Thanks Nicole for sharing. Sounds like the book was affirming for you. I'm glad to hear your amom acknowledged your first family in some ways, but sad you had to wait to know them.

Thanks again!

Lori Lavender Luz said...

I've begun reading YOUR book, Nicole, on your search and reunion, and I am very eager to read more about your path and how traveling it helped you with integration and self-realization.

"My adoptive dad says he didn't lose a daughter when I reunited with my sister, he gained one." I love it when the grownups in adoption can see it in terms of addition rather than of the spectre of subtraction.

Thanks for sharing your thoughts and your viewpoints, Nicole.

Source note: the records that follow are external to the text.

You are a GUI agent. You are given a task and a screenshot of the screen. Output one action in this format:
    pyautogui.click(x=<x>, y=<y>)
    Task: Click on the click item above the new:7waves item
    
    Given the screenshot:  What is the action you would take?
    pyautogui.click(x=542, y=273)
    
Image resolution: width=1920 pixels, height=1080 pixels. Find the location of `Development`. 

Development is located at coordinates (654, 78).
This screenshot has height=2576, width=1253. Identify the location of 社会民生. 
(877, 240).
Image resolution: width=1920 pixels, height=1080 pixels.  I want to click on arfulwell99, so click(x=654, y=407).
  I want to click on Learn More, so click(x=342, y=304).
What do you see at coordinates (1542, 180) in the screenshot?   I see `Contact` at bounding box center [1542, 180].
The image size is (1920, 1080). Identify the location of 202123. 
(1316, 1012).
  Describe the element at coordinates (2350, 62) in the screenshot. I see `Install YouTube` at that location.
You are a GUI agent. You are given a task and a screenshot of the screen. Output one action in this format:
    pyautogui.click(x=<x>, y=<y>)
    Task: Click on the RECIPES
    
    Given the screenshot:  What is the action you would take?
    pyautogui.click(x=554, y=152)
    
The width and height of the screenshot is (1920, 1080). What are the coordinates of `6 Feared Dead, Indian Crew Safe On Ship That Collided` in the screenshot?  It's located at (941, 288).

Very valuable to me.

AdoptedGirlz said...

I love how you have been processing and found the need to know you are loved by a Higher Power. This is exactly where I landed about 8 months ago. That is when my real healing began. I realized that I was God's daughter first. He loves me. He never has or will abandon me. And my worth is given to me by HIM. You write with such grace in your honest expression. I am touched my your posts. I appreciate you sharing your thoughts and love that you are in a positive place.

Paula

luna said...

I really appreciate your comments to adoptive parents, nicole. and the Q about healing was mine, so it was wonderful to read your answers. thanks so much for participating and sharing your perspective here.